Deepfake içerikler böyle tespit ediliyor

Deepfake videoların giderek daha gerçekçi hale gelmesiyle birlikte, sahte içeriklerin tespiti dünya genelinde daha karmaşık bir soruna dönüşüyor. Cornell Üniversitesi araştırmacıları, bu sorunla mücadelede dikkat çeken yeni bir teknoloji üzerinde çalıştı. Geliştirilen yöntem, sahneyi aydınlatan ışık kaynaklarına çıplak gözle algılanamayan dijital filigranlar yerleştirerek video içeriğinin doğruluğunu teyit etme imkanı sağlıyor.
Deepfake içerikler, görünmez ışıkla tespit edilecek
Yeni yöntem, “gürültü kodlu aydınlatma” adı verilen bir teknikle çalışıyor. Bu teknik, ışığın frekansı ve parlaklığına entegre edilen küçük değişikliklerden oluşan görünmez bir kod sistemi kullanıyor. Gömülü kodlar, zaman damgalı ve düşük çözünürlüklü “kod videoları” üreterek kayda giriyor.

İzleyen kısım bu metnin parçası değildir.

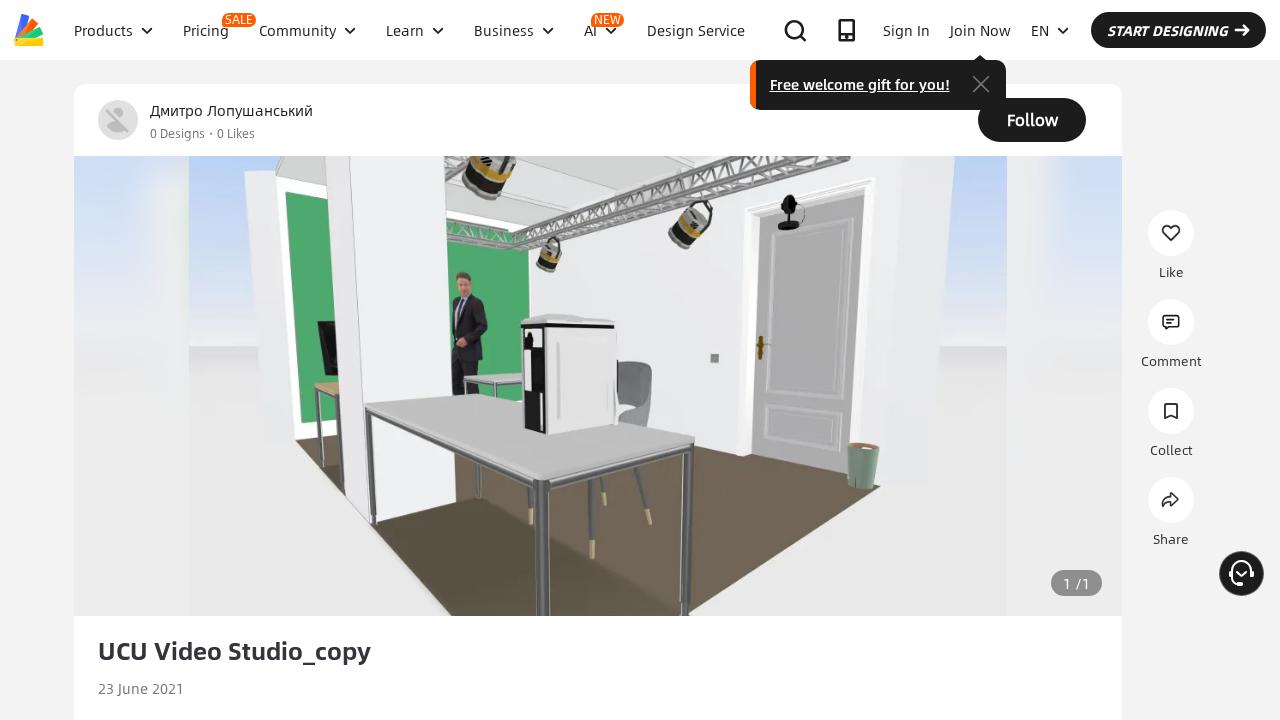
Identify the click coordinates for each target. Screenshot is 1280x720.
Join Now (980, 30)
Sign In (906, 30)
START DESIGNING (1167, 30)
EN (1040, 30)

Ortaya çıkan veri, bir görüntünün orijinal olup olmadığını anlamada referans olarak kullanılıyor. Kod videoları sayesinde şüpheli içeriklerde yapılan sahte eklemeler, silinmiş sahneler veya dijital manipülasyonlar tespit edilebiliyor.
Cornell Üniversitesi ekibi, dijital filigranı doğrudan ışık kaynağına yerleştirmeyi başardığı için yöntemin mevcut sistemlere göre ciddi bir avantaj sunduğu belirtiliyor. Geleneksel dijital filigranlar, görüntünün piksel düzeyinde belirli noktalarına yerleştirilen ve yalnızca özel yazılım veya donanımlarla tespit edilebilen kodlar kullanıyor. Ancak bu yeni sistemde kullanılan ışık filigranı, profesyonel kameralardan akıllı telefonlara kadar ortamdaki herhangi bir cihaz tarafından doğal biçimde kaydedilebiliyor.

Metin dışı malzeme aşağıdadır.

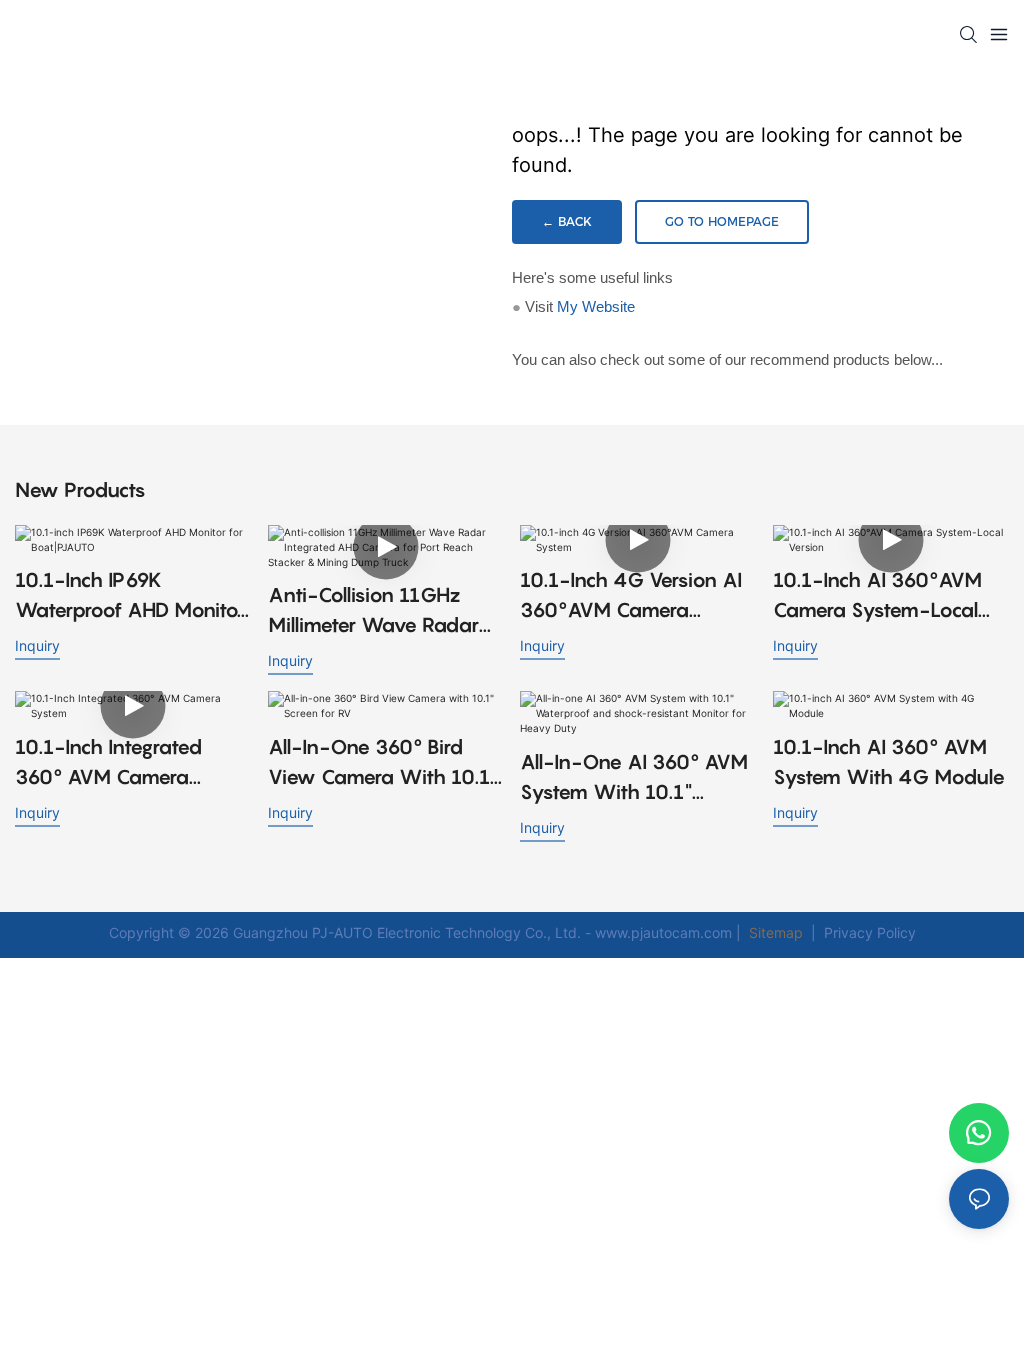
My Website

Programlanabilir ışık kaynakları üzerinden çalışan sistem, monitörler, stüdyo ışıkları ya da özel LED’lerle yazılım aracılığıyla uygulanabiliyor. Standart ışık kaynaklarında ise yaklaşık bir posta pulu büyüklüğündeki özel bir çip kullanılıyor.
Bu çip, insan gözüyle fark edilemeyen düzeyde frekans ve parlaklık değişimleri oluşturarak filigranı ışığa entegre ediyor. Her bir ışık kaynağı kendine özgü bir kod ürettiğinden, aynı sahnede birden fazla bağımsız kod kullanmak mümkün oluyor. Üç farklı kodun aynı anda kullanılması halinde sahtecilik girişimlerinin tespiti daha da güçleniyor.
Teknolojinin farklı cilt tonları ve belirli açık hava koşullarında da çalıştığı, gerçekleştirilen saha testleriyle doğrulandı. Ancak araştırma ekibi, bu yöntemin tek başına tüm sahte içerik problemini çözemeyeceğini belirtiyor. Yapay zeka ile oluşturulan sahte içerik üretim yöntemleri de sürekli olarak gelişiyor ve bu durum, doğrulama teknolojilerinin de eş zamanlı olarak ilerlemesini zorunlu kılıyor.